*** Data rows
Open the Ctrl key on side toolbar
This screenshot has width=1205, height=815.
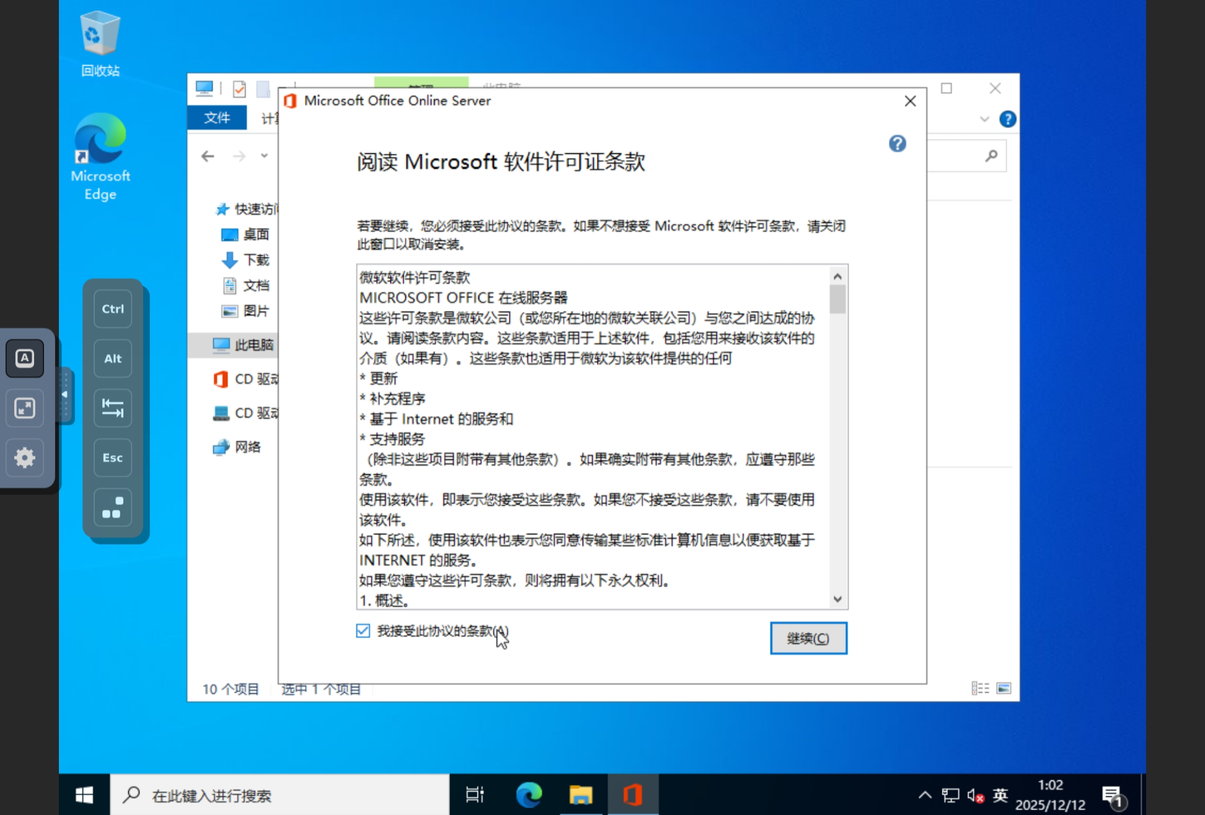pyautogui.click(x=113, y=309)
******
*** Data rows
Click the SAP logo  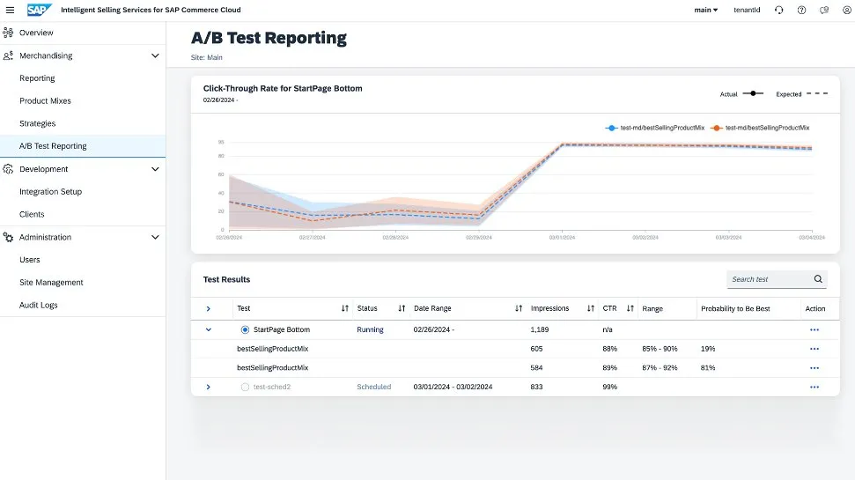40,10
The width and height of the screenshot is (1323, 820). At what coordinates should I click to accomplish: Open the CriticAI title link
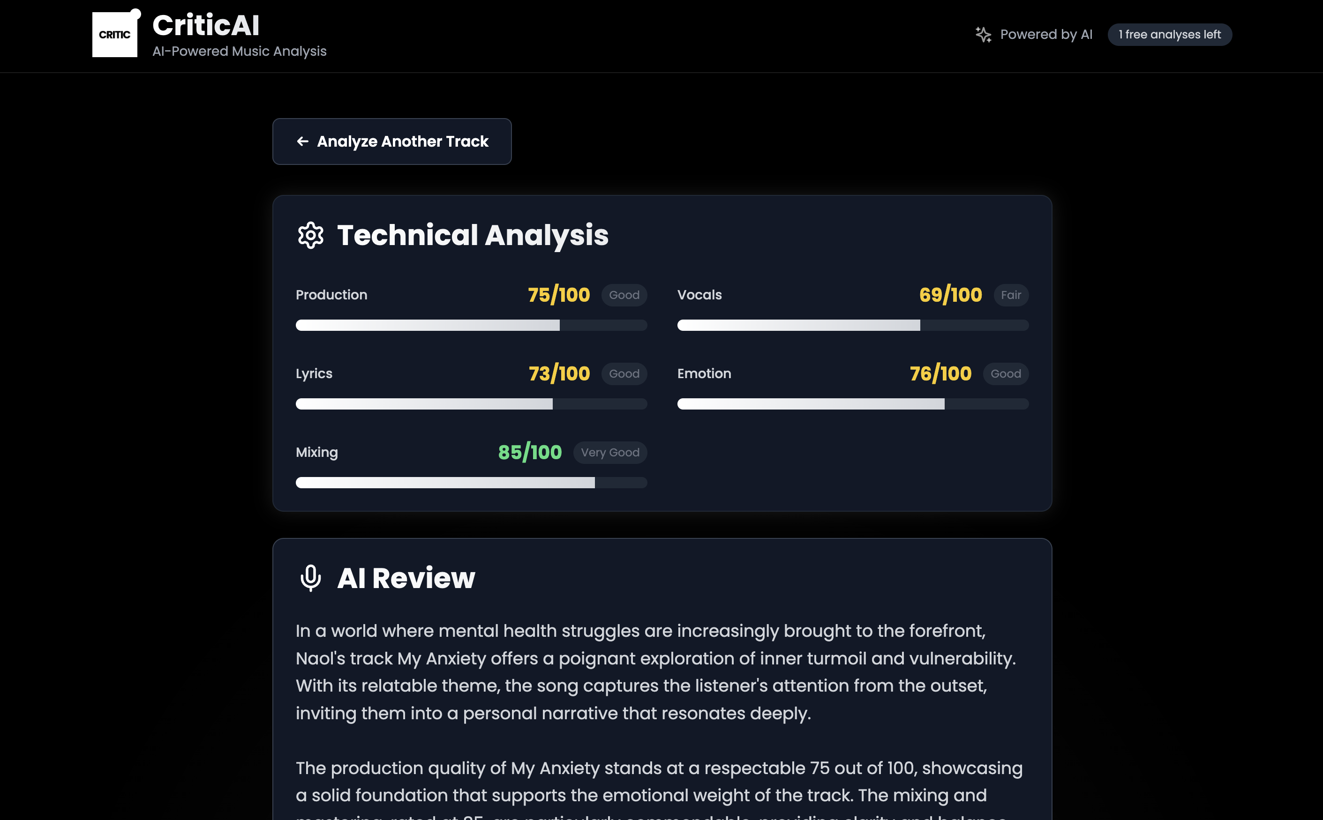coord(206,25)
******
Rewrite the lines starting at the one containing "The width and" and ending at the one containing "coord(206,25)", requests included, multiplying each click coordinate in the answers by 1.4 and rounding to the nearest whole number, with halves rounded up. Omit the pictures from your answer.

# [Task response]
The width and height of the screenshot is (1323, 820). At what coordinates should I click to accomplish: Open the CriticAI title link
coord(288,35)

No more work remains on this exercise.